Saint Theresa was a nun who was canonized because of the spiritual visions she experienced. She lived during the middle of the 16th century in Spain — at the height of the Reformation. This is her description of the event that Bernini depicts:
Beside me, on the left, appeared an angel in bodily form…. He was not tall but short, and very beautiful; and his face was so aflame that he appeared to be one of the highest rank of angels, who seem to be all on fire…. In his hands I saw a great golden spear, and at the iron tip there appeared to be a point of fire. This he plunged into my heart several times so that it penetrated to my entrails. When he pulled it out I felt that he took them with it, and left me utterly consumed by the great love of God. The pain was so severe that it made me utter several moans. The sweetness caused by this intense pain is so extreme that one cannot possibly wish it to cease, nor is one’s soul content with anything but God. This is not a physical but a spiritual pain, though the body has some share in it—even a considerable share.

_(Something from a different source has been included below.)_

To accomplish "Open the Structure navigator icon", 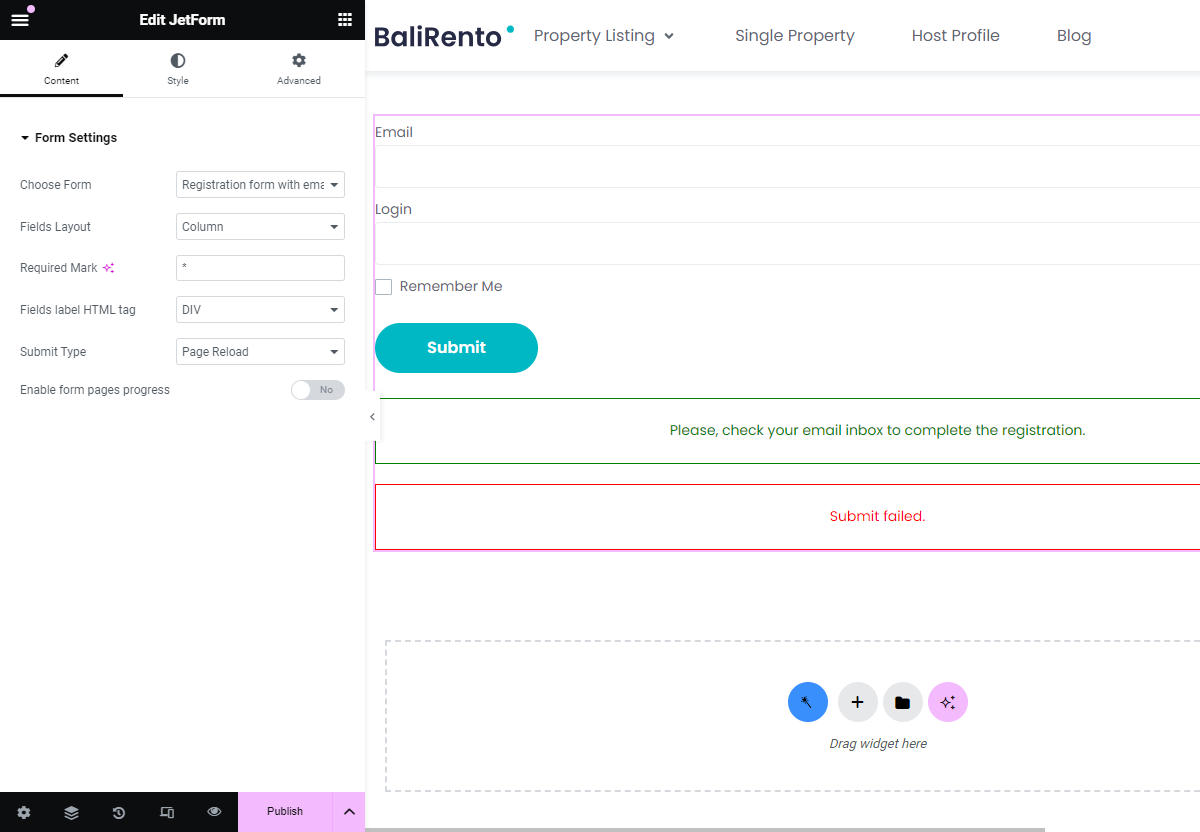I will tap(71, 812).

The New York Observer notes:
The tower’s most defining characteristic is its skin, which has undulating streaks that ride up the building, like small aluminum waves.

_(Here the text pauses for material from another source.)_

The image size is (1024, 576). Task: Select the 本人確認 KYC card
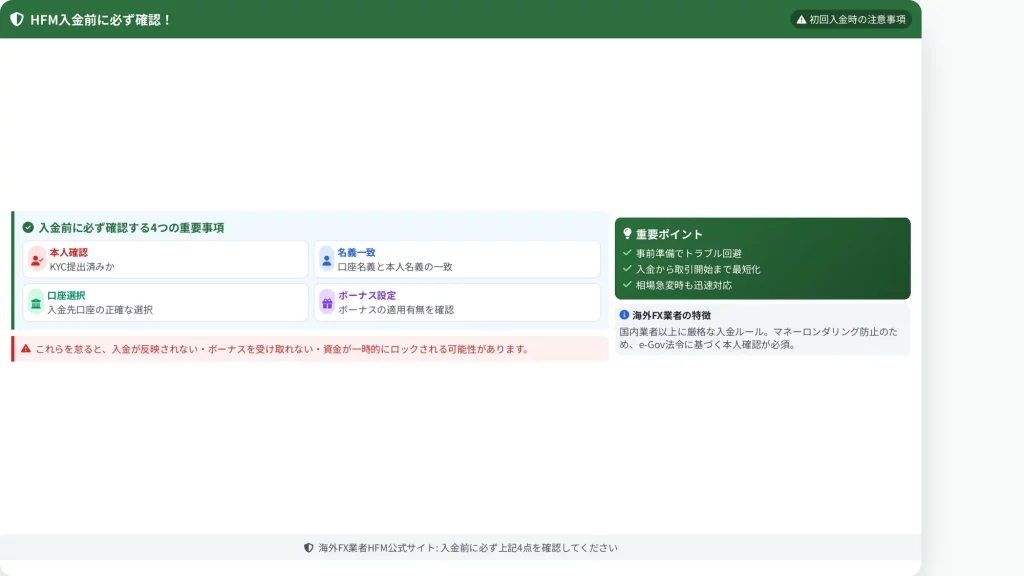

Mr. Gehry said that in a skyscraper project of this size he was constrained by the need to make the apartments conform to a general set of what is needed: walls without sharp edges, predictable layout, etc.
“There’s very little room to mess with it inside. The marketplace dictates, pretty much, how apartments are laid out, for better or for worse,” he said.
This led to the waves.
“There is a need to follow that, and the only thing I could play with was the idea of having bay windows, so if you put a bay window in every living room, they would line up; you’d have a stripe.
“And I wanted to loosen that up. So I found out that if I moved the bay window at each floor, I could get these softer, drawn images. So most of those bumps are actually nothing more than a conventional bay window,” he said, pointing to the waves.
That undulation is, he said, inspired by Bernini folds, the folds on the clothing of marble sculptures carved in the 17th century.
Related:
Further Reading:
“Dreams”
Vittorio Matteo Corcos (1859-1933)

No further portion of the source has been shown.